WORK TO COMPLETE —
From the entries below, output the line with "Field (123, 62)" and each following line up to and including the line with "accessLevel (221, 611)", exactly as written.

DATA TO USE —

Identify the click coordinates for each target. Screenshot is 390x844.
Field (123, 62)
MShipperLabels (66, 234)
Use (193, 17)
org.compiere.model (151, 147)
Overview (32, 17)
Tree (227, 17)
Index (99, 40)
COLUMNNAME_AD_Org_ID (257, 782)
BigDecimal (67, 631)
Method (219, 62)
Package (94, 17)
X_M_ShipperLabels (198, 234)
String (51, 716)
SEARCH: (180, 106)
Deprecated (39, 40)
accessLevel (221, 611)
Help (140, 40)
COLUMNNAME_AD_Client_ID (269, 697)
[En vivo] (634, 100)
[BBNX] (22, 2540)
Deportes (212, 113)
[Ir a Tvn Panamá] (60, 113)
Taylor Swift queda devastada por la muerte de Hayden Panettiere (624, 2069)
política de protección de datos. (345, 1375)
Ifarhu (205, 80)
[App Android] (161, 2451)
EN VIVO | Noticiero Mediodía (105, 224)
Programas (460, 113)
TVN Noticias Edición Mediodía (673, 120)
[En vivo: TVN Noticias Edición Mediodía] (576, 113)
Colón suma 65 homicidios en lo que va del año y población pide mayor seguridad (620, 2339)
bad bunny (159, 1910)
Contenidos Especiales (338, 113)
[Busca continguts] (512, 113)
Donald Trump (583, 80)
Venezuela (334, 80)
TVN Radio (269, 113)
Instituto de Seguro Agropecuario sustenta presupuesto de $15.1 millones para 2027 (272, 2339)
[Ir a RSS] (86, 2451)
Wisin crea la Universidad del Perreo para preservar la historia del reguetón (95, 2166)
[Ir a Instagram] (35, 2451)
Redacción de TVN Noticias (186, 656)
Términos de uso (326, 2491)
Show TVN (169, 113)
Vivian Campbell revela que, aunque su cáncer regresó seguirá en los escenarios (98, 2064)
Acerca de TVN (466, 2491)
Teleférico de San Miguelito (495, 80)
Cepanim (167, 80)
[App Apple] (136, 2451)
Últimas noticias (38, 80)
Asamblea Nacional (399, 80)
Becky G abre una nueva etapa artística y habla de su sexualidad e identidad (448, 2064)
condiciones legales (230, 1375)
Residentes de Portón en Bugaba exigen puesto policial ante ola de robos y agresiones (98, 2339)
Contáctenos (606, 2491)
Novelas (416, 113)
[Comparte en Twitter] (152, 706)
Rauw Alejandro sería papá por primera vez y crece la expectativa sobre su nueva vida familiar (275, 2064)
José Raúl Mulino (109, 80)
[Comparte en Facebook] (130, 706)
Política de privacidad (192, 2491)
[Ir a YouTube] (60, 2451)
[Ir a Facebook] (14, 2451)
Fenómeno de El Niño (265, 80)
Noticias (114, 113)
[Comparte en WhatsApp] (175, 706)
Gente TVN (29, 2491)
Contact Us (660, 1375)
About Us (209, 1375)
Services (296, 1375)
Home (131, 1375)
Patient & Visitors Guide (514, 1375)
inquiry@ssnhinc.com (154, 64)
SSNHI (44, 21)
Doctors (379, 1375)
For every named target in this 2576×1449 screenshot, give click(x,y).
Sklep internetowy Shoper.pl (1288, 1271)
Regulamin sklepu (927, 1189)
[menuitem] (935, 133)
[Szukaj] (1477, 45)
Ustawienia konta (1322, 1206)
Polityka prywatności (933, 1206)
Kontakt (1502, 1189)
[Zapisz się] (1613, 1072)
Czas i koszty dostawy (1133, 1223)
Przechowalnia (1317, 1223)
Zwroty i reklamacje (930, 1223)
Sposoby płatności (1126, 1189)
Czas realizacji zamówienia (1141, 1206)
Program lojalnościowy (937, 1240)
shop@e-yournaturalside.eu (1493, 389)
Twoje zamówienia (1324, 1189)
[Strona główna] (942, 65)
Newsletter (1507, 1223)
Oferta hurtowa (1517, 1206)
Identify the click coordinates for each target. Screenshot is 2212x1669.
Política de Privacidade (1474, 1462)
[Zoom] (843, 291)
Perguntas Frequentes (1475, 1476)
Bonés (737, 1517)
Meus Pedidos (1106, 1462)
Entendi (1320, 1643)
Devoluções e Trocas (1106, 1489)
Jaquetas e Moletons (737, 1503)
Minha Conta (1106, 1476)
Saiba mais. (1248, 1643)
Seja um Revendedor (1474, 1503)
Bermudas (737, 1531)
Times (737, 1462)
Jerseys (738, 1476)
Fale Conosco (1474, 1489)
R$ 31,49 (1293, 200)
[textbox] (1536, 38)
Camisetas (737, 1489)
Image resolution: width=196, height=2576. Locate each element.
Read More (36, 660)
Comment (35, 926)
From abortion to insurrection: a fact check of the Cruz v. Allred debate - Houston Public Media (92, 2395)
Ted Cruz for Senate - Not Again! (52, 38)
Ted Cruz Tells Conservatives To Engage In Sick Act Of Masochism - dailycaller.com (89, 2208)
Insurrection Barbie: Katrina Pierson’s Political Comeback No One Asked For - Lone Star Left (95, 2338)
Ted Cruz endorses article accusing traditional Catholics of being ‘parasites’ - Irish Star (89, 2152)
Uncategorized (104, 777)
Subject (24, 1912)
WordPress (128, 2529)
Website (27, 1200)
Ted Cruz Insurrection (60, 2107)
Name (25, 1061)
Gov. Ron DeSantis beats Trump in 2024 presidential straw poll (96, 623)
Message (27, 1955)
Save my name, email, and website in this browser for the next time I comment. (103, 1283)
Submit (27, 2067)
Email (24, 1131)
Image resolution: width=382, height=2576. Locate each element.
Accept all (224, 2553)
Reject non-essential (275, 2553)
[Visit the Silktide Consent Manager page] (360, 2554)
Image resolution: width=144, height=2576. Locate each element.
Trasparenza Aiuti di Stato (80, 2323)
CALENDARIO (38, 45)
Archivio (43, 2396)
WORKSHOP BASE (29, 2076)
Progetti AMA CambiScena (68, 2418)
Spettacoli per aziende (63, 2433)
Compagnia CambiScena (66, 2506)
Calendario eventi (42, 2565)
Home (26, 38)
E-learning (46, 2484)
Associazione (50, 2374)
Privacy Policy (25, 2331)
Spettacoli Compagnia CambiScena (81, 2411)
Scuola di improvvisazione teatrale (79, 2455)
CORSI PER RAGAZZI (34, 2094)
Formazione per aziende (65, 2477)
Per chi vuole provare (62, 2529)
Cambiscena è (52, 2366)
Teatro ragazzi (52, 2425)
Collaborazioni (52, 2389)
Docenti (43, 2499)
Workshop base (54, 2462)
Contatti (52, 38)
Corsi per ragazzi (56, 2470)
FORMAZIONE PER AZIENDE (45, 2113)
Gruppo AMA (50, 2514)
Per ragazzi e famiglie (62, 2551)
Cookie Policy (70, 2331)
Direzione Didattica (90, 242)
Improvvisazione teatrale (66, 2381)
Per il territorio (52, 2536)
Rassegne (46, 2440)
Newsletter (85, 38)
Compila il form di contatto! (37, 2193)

EXERCISE OUTPUT —
Field (123, 62)
MShipperLabels (66, 234)
Use (193, 17)
org.compiere.model (151, 147)
Overview (32, 17)
Tree (227, 17)
Index (99, 40)
COLUMNNAME_AD_Org_ID (257, 782)
BigDecimal (67, 631)
Method (219, 62)
Package (94, 17)
X_M_ShipperLabels (198, 234)
String (51, 716)
SEARCH: (180, 106)
Deprecated (39, 40)
accessLevel (221, 611)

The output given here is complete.